¿Qué tipos de productoras audiovisuales existen?

La producción audiovisual consiste esencialmente en la creación de contenidos de vídeo mediante la captura de imágenes en movimiento o sucesión de imágenes fijas con diversos efectos que generen la animación.

De esta definición y de la propia experiencia podemos deducir una amplia variedad de aplicaciones: la producción de programas de televisión, spot de televisión, vídeos corporativos, vídeos de bodas, vídeos de comuniones, vídeos de bautizos, vídeo – presentaciones, vídeos de eventos, vídeo – currículums, etcétera.

Así, la producción audiovisual sería la creación y entrega de un producto acabado, el vídeo, el cual pude presentarse en diferentes formatos. Si este vídeo acabado cuenta con una tipología tan variada, igual de variada será la tipología de productoras audiovisuales que en la actualidad podemos encontrar.

A pesar de ello, discernir en los tiempos presentes entre tipos de productoras audiovisuales en función del tipo de producto audiovisual que producen resulta una tarea altamente complicada, casi imposible.
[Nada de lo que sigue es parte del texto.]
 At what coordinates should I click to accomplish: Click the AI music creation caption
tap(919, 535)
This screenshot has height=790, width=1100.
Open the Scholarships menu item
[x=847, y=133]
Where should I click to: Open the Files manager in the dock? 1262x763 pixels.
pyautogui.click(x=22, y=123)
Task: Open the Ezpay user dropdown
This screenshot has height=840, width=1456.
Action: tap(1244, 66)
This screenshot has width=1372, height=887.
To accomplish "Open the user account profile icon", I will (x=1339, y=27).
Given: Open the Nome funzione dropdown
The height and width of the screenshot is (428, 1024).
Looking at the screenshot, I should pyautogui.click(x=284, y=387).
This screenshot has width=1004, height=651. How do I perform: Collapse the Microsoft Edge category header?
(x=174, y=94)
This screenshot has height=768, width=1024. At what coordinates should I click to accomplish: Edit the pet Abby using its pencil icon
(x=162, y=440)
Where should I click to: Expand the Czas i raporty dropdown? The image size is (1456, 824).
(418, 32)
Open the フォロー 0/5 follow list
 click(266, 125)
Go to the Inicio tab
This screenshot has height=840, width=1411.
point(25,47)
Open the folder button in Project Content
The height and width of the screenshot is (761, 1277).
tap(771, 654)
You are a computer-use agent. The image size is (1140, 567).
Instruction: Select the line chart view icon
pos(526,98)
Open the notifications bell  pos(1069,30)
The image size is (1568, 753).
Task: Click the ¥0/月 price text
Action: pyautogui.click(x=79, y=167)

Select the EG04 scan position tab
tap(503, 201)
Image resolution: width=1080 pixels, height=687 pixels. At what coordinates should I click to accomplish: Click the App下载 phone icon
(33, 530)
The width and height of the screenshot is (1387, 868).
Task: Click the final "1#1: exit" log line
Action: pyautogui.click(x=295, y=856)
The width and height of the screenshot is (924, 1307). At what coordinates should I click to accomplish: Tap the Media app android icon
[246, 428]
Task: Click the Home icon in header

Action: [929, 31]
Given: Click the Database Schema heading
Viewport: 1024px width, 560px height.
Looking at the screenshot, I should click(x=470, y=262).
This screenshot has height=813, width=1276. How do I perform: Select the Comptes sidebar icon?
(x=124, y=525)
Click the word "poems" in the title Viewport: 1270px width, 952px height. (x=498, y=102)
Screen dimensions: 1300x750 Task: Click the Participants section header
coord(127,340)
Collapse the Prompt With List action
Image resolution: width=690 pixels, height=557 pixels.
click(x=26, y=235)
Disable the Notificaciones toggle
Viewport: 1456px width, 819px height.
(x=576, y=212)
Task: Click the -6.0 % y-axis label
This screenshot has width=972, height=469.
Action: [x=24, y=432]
La razón en tan sencilla como que prácticamente no existe ninguna empresa de producción audiovisual que se dedique única y exclusivamente a un solo tipo de producto. Imaginemos algunos ejemplos. Un estudio de fotografía profesional generalmente también realiza vídeos de bodas; pero también vídeos de comuniones, vídeos de bautizos y, en muchos casos, también vídeo – presentaciones o vídeos de eventos. ¿Cómo podemos entonces meterlo en uno u otro “cajón”?

Otro ejemplo. Actualmente las diferentes cadenas de televisión no realizan de primera mano sus producciones si no que las encargan a una determinada productora audiovisual o la escogen de entre su catálogo sin embargo, estas productoras no sólo realizan series, o programas, o tv movies, o documentales, sino que suelen producir cualquiera de estos formatos o géneros indistintamente. En este caso hablaríamos de productora para televisión, siempre y cuando sólo produzca contenidos para televisión.

Por tanto, sólo podemos hablar, por ejemplo, de una productora de cine cuando nos encontremos con una productora audiovisual que sólo produzca películas de forma exclusiva.